** To do **
In the records below, the relevant part opens with the line containing "Viewport: 800px width, 600px height." and closes with the line containing "Given: Open the integration-tests folder"; print that part exactly and only, without its pictures.
_ _ _ _ _
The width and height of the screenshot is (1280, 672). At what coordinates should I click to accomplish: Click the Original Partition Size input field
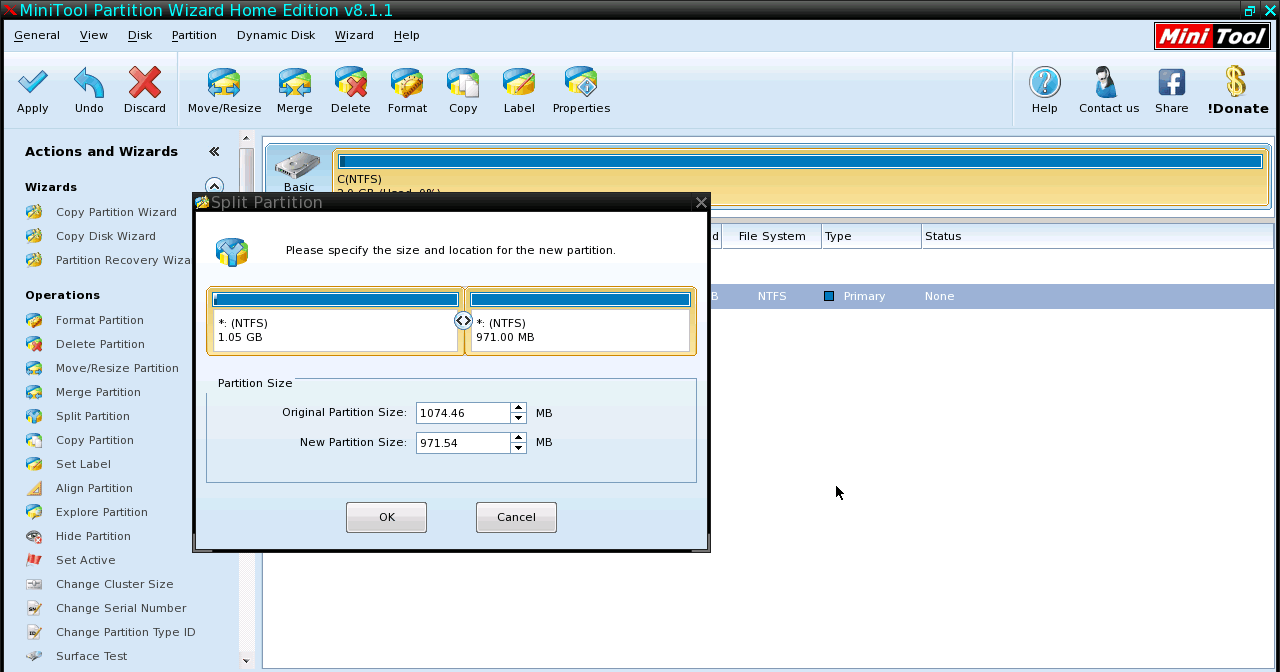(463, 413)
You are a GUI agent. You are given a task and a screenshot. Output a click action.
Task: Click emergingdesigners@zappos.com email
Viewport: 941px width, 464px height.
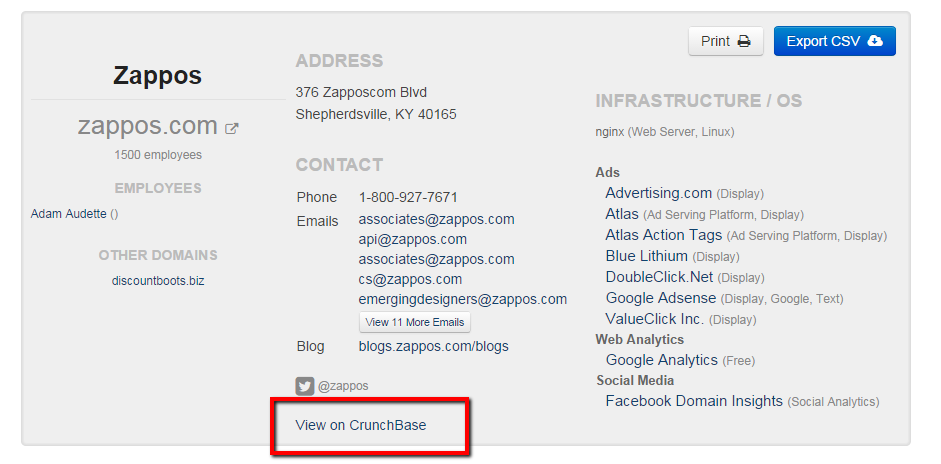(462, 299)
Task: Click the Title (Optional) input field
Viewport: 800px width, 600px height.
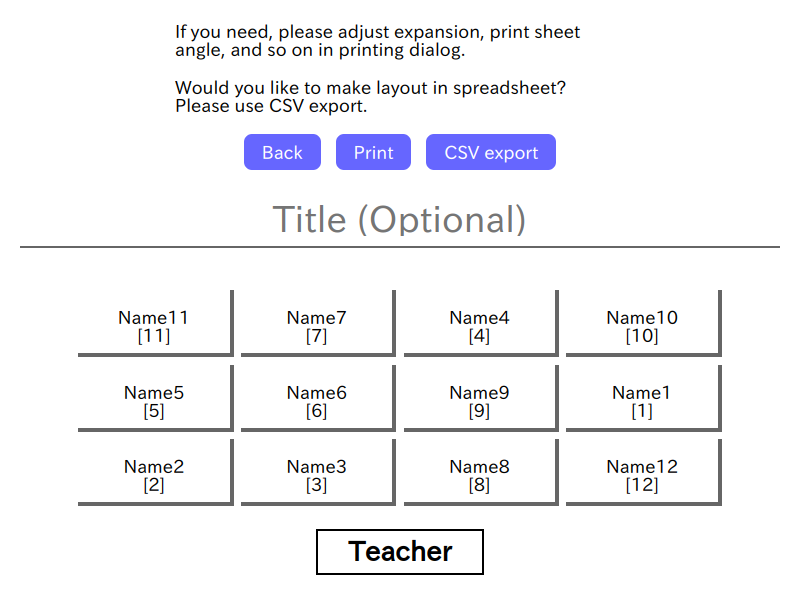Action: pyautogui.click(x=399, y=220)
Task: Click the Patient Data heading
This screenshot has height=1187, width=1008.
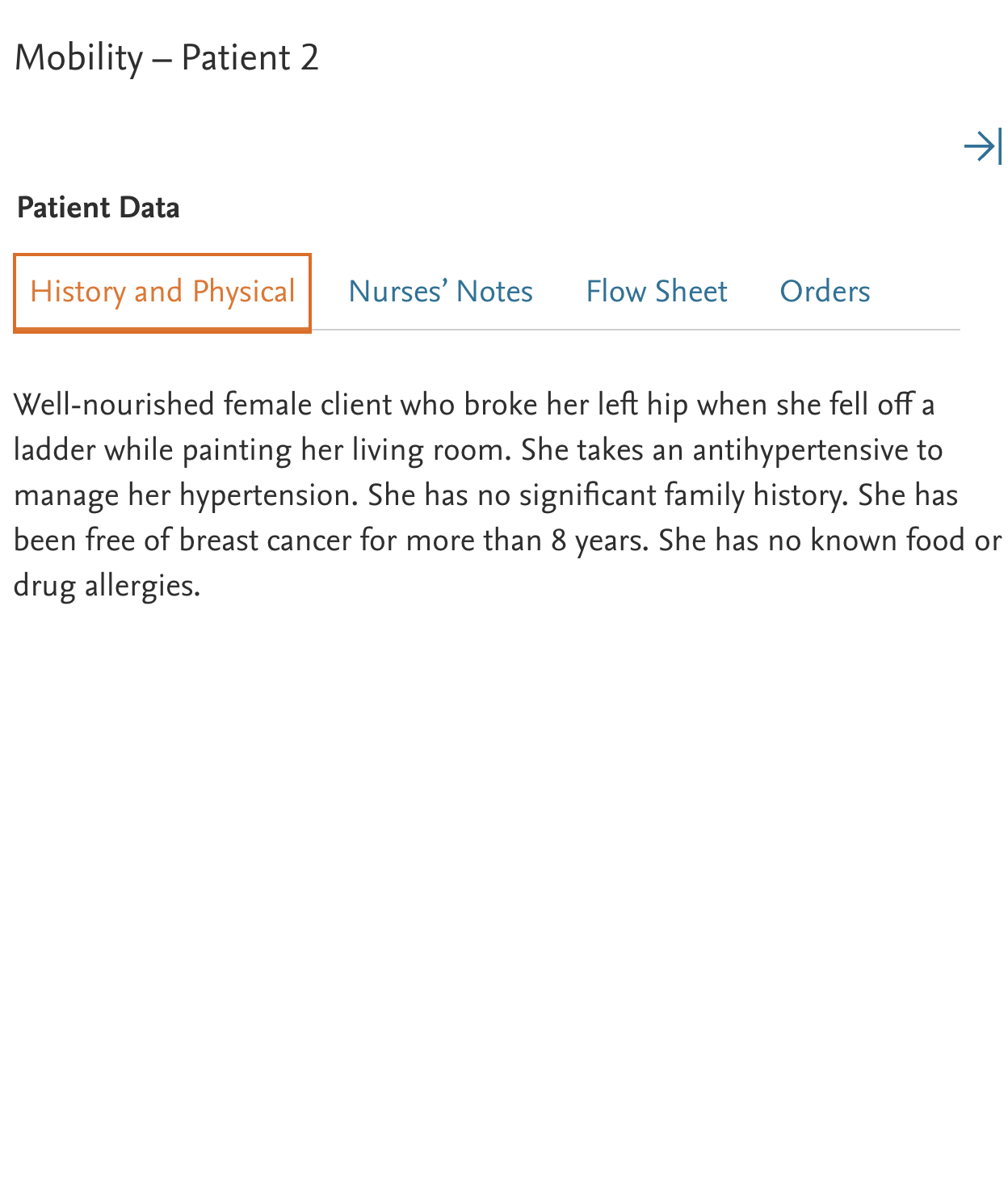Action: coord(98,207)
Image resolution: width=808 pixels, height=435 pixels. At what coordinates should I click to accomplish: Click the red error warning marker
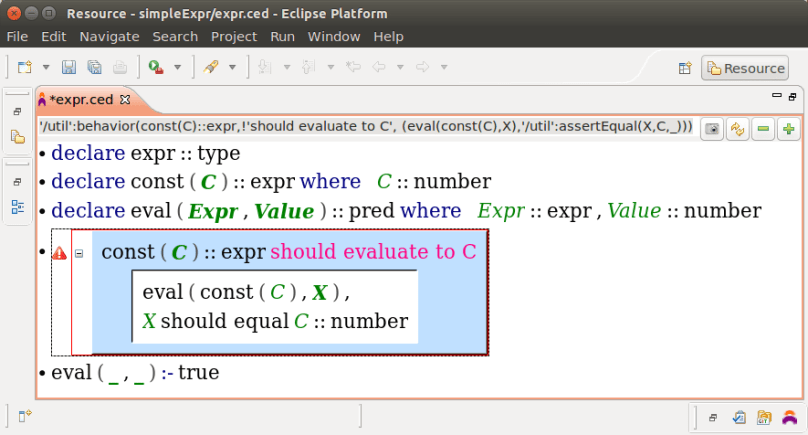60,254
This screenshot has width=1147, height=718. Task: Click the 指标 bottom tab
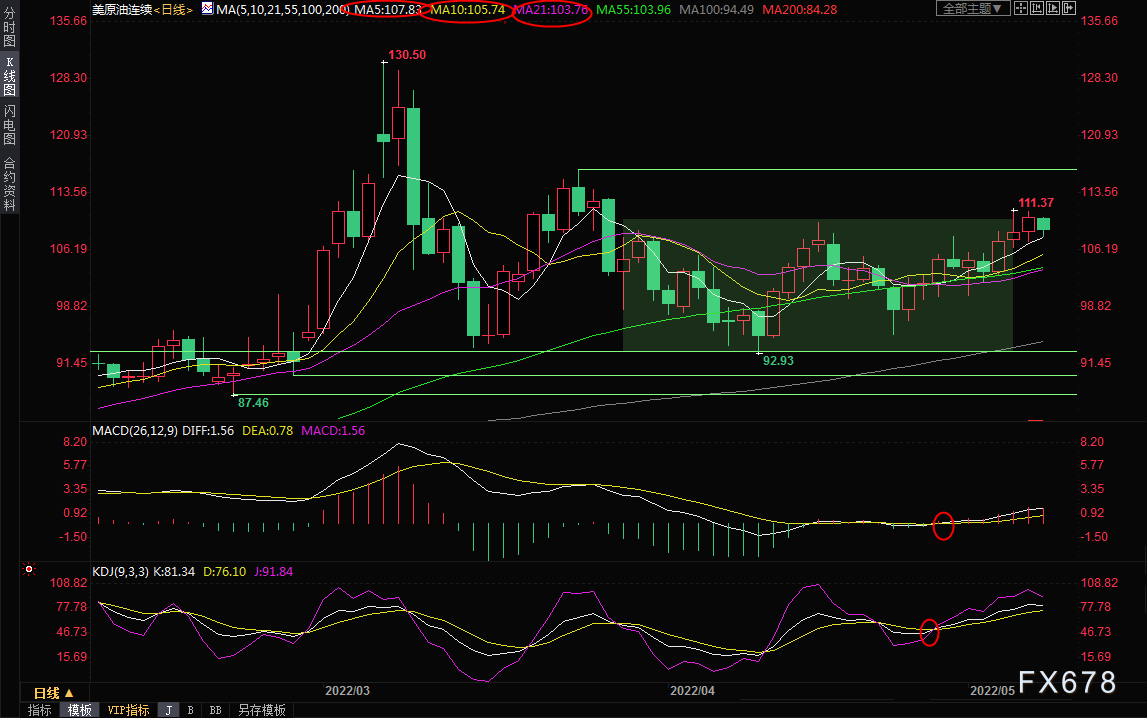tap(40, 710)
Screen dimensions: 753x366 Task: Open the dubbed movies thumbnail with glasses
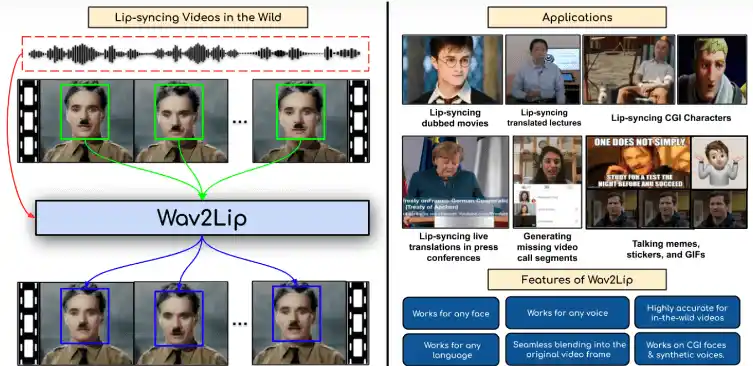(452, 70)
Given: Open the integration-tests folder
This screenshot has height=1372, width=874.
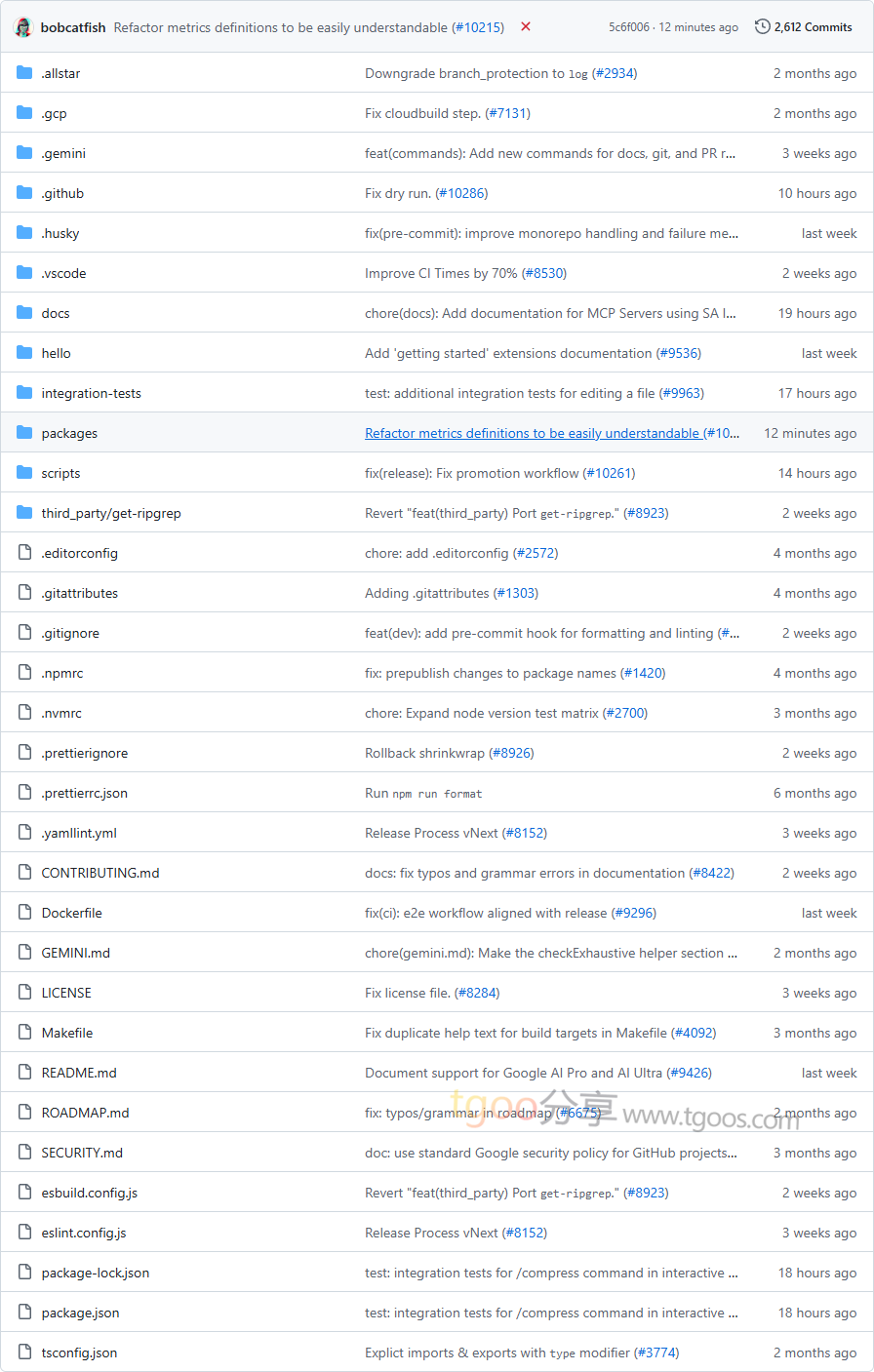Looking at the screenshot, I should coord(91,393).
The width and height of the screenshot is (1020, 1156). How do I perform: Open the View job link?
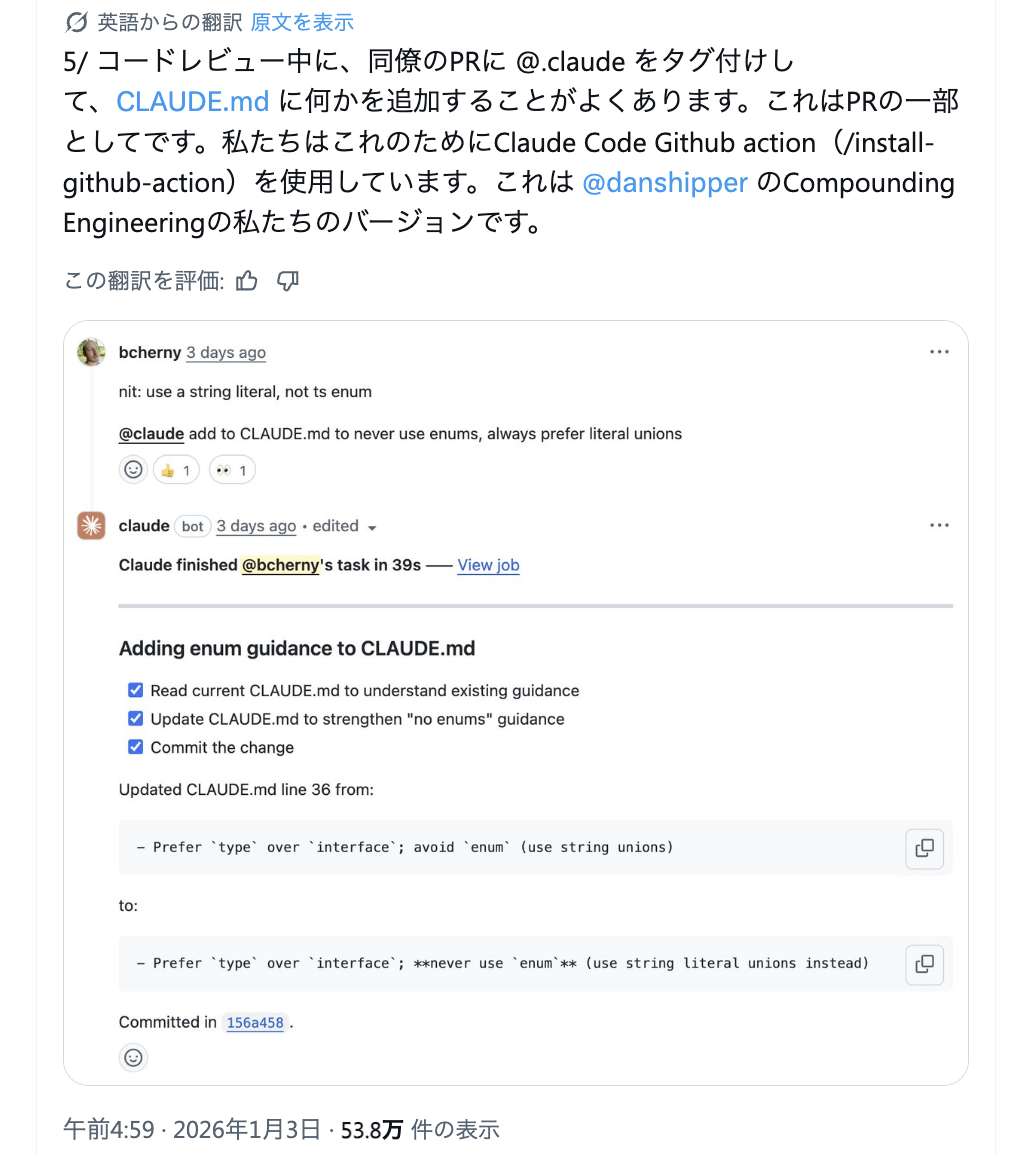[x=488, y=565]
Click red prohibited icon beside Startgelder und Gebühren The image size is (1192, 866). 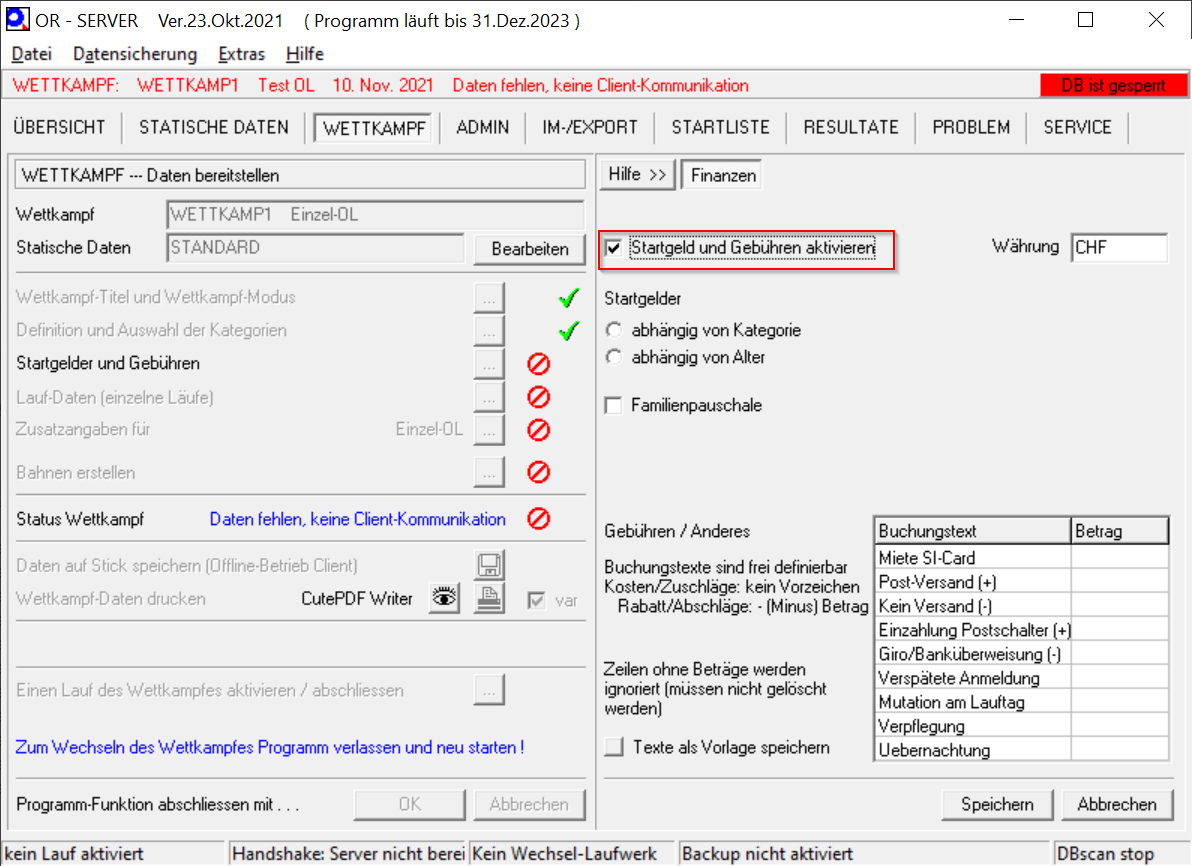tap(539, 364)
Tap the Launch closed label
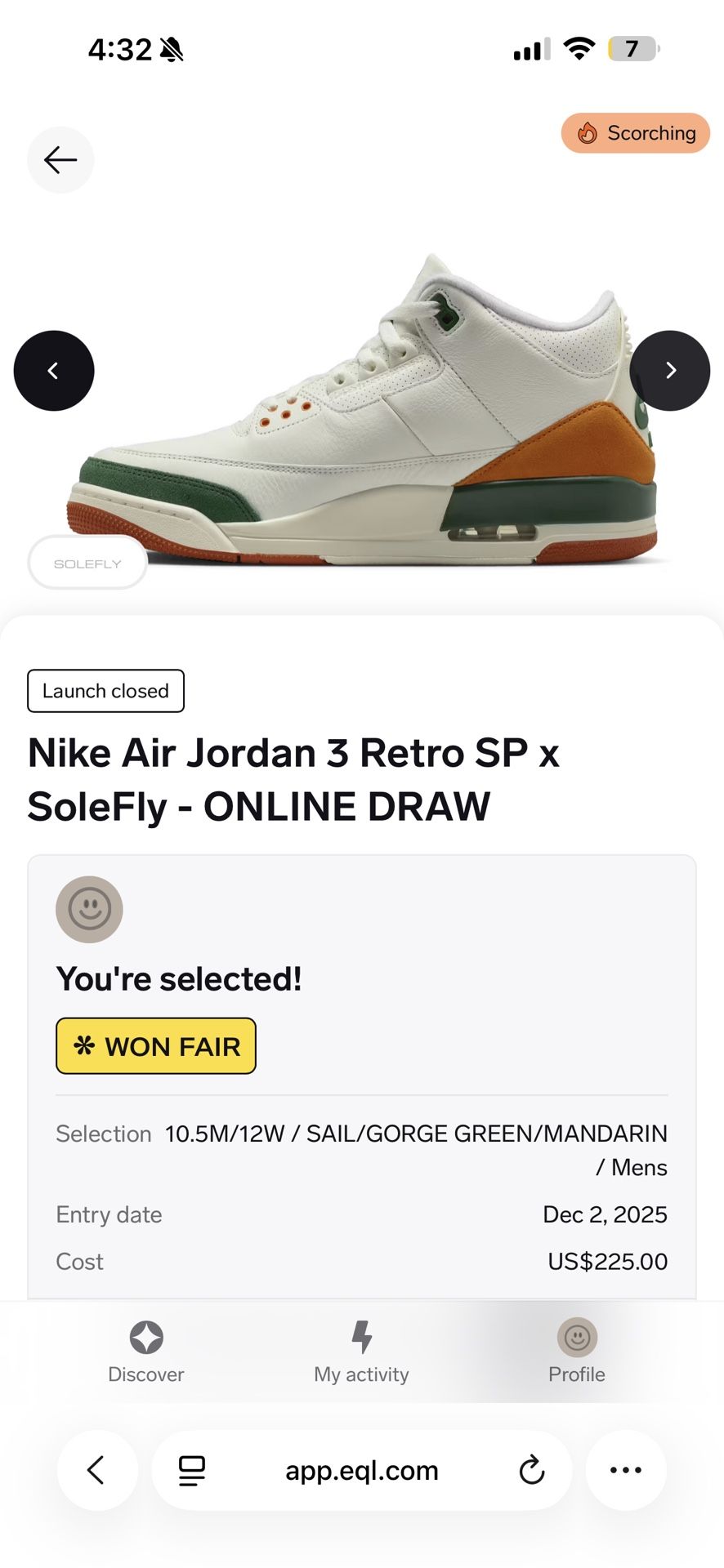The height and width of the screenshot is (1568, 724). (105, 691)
_ _ _ _ _
** Your response **
Viewport: 800px width, 600px height.
Action: pyautogui.click(x=399, y=220)
Task: Click the Patient Data heading
This screenshot has height=1187, width=1008.
Action: coord(98,207)
Image resolution: width=808 pixels, height=435 pixels. At what coordinates should I click to accomplish: Click the red error warning marker
60,254
This screenshot has width=1147, height=718. Task: Click the 指标 bottom tab
tap(40, 710)
Screen dimensions: 753x366 Task: Open the dubbed movies thumbnail with glasses
(452, 70)
Given: Open the integration-tests folder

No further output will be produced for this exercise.